*** Opening of DOCUMENT PASSAGE ***
Tuesday, September 05, 2006

Braised Pork Picnic (half) Shoulder

We had always seen those huge, 14lb. Pork Picnic Shoulders at various supermarkets and marvelled over their sheer size. However, operating as a two-person team (most of the time) has always steered us towards the pork butts and smaller cuts. Sure, we probably could have asked the butcher to cut one for us, but... we didn't.

Then we discoverd the half picnic shoulder - a wonderful invention of bone-in pork shoulder, but only half the size! And at only ~$1/pound, we were dancing (as a certain Brit would say). We deposited a 6lb half shoulder in our shopping cart - along with some carrots, onion, celery, and garlic - and headed home. After paying for it all, of course.

But what to DO with our picnic shoulder? Roast it? Would come out dry, for sure. Grill it? A good option (sear, then move to one side and keep the other side on low), but again we were afraid of the meat drying out. What is the obvious choice for a cheap cut of meat that ideally could cook slowly for a couple hours and not get dried out? To braise, naturallement!

To braise means to sear and then simmer for a long period of time, either on the stove top or in the oven. The searing was accomplished after removing some of the fat and a large hunk of skin that made up one side of the shoulder, giving the shoulder a light canola oil rub and then a cover of kosher salt and cracked pepper. Additionally, we made several slits in the meat and inserted sliced garlic into the slits... this paid off big time! Introduce shoulder to hot canola oil in a hot enameled cast iron dutch oven and sear for a minute or two per side. Then, out she comes, a wipe down of the pan with paper towels (using tongs) and in with some fresh canola oil and then onions (1 medium), chopped up celery (this is for flavor, not necessarily consumption), and a couple leftover slivers of garlic.

When those ingredients have sweated out, we are ready for our braising liquid. After looking up recipes when we arrived home (shouldn't we do this BEFORE going to the store?) we realized that a popular braising liquid for this pork was unfiltered apple cider. We had none, so we had to improvise. Another recipe had the pork marinate overnight in Coca-Cola. We didn't have the "overnight" part, but we did have the Coca-Cola. Also, when we had made braised shortribs in the past, we included some vinegar in the braising liquid which imparted some nice, tangy flavor. And, we always deglaze the pan with a little red wine. We had some pork bouillion cubes in the cabinet that could fill our the volume with some hot water, too. Finally, Mike likes beer.

So we assembled our braising liquid - a splash of red wine, half a beer (Corona, a summer leftover!), a few glasses worth of Coca-Cola, generous pours of red wine vinegar, and the double pork bouillion cube broken up with about 2 cups of hot water added... smelled interesting and the beer dominated, but we knew that beer smell would mellow over the next hours and everything would meld together.

Settle the pork back in the pan and transferred to our pre-heated 325-degree oven. After an hour, we turned the meat over and had an amazing aroma throughout our house and the meat was already beginning to pull off the bone! After another hour we went to turn the meat back over and checked the temperature at this time... luckily. Temp came back at 180-degrees and the pork was ready to come out! Onto a platter and covered with aluminum it went, but not before a couple of strips were peeled off and eaten - so tender!!!
*** Close of DOCUMENT PASSAGE ***
*** Opening of SOURCE MATERIAL ***
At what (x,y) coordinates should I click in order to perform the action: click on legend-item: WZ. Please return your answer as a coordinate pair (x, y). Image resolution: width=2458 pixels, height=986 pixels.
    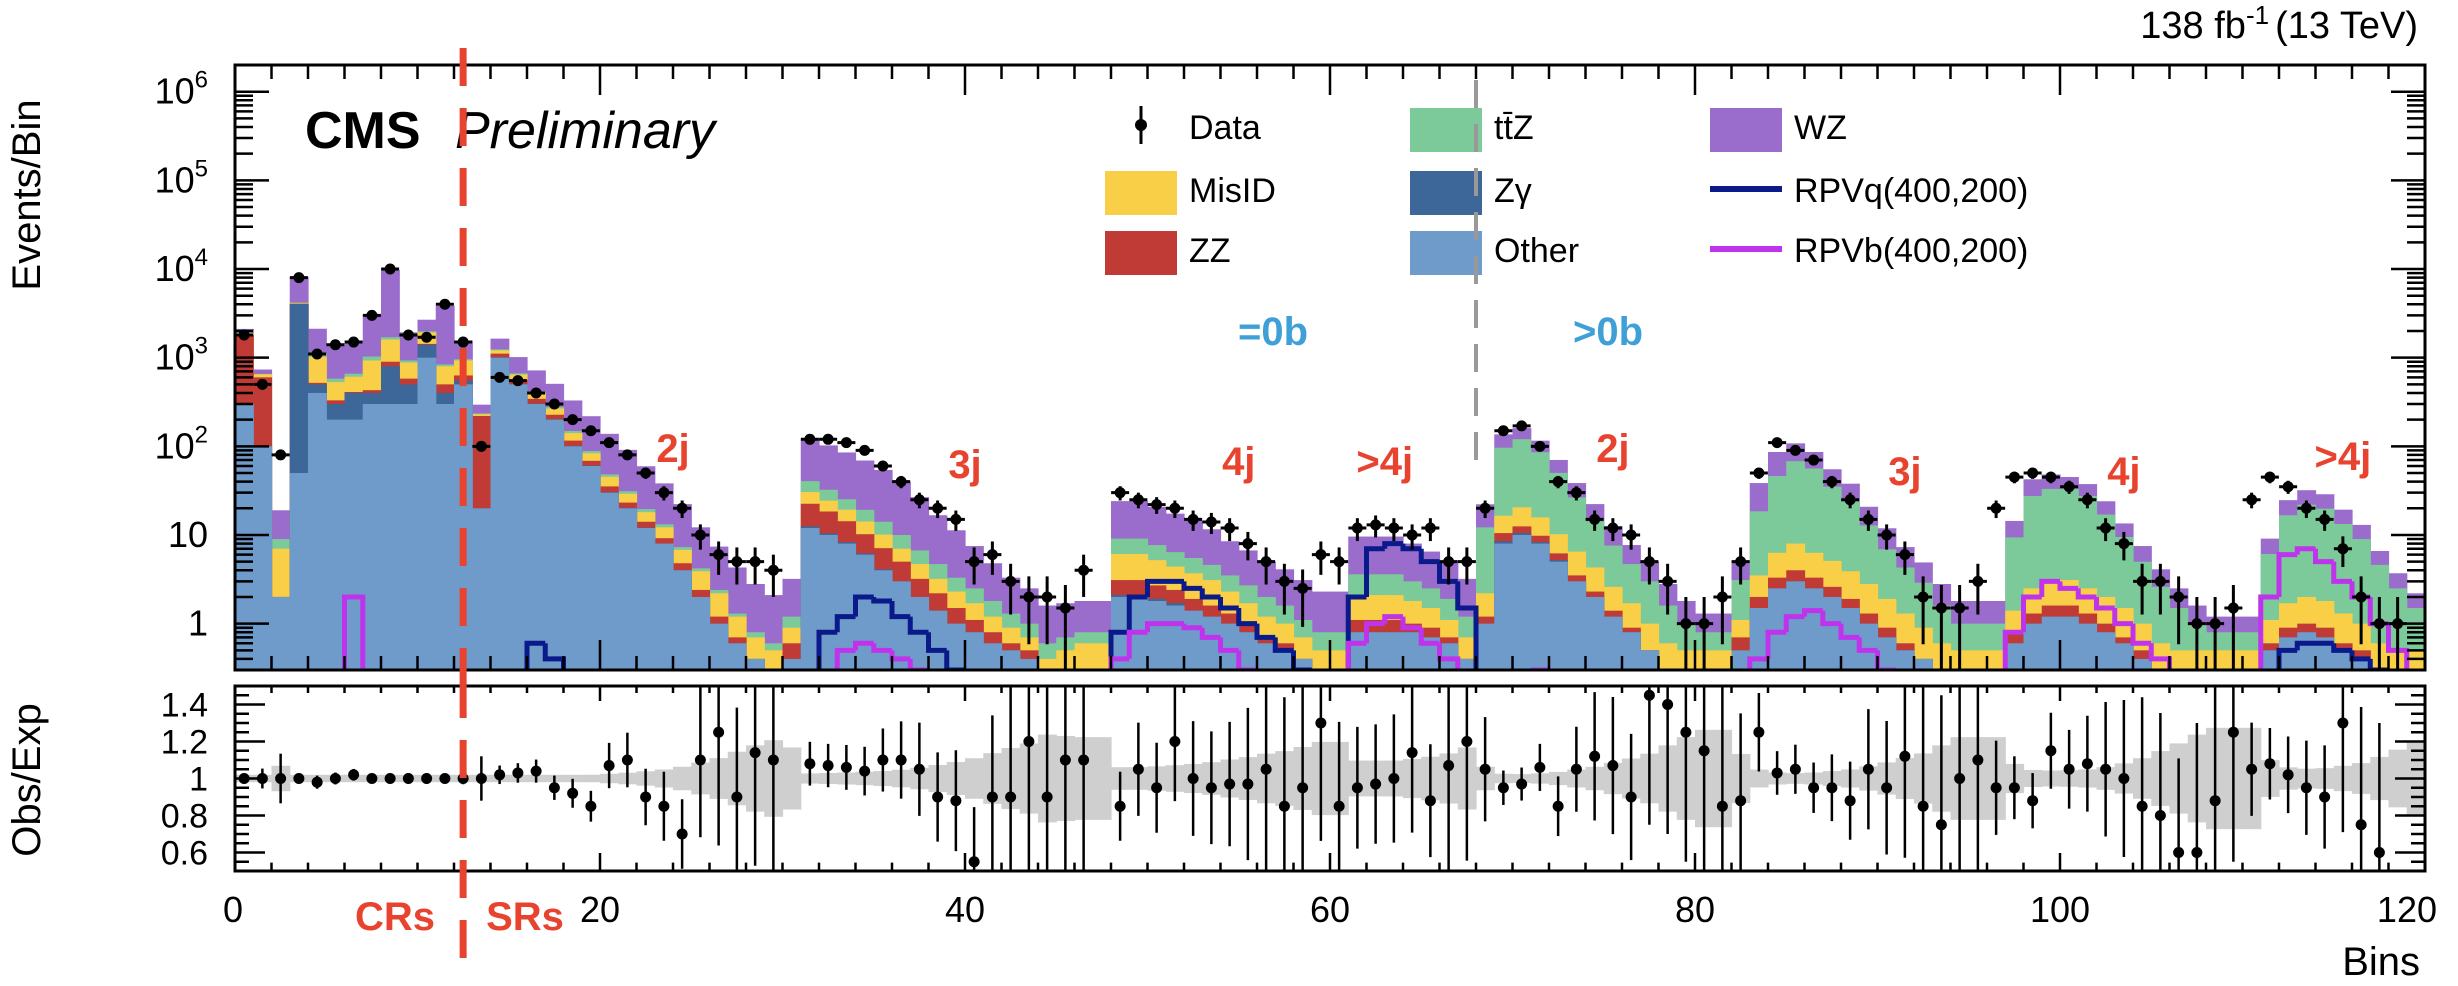
    Looking at the image, I should click on (1778, 130).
*** Close of SOURCE MATERIAL ***
TASK REQUIREMENTS:
- 1) Repeat the stretch of the braised pork post from "We had always" through "but... we didn't.", switching "supermarkets" to "grocery stores".
- 2) Answer these questions from the braised pork post:
(a) What did the half picnic shoulder cost per pound?
(b) What temperature was the oven preheated to?
(c) What temperature was the pork when it was ready to come out?

SET OF ANSWERS:
- 1)
We had always seen those huge, 14lb. Pork Picnic Shoulders at various grocery stores and marvelled over their sheer size. However, operating as a two-person team (most of the time) has always steered us towards the pork butts and smaller cuts. Sure, we probably could have asked the butcher to cut one for us, but... we didn't.

- 2)
(a) About $1 per pound.
(b) 325 degrees.
(c) 180 degrees.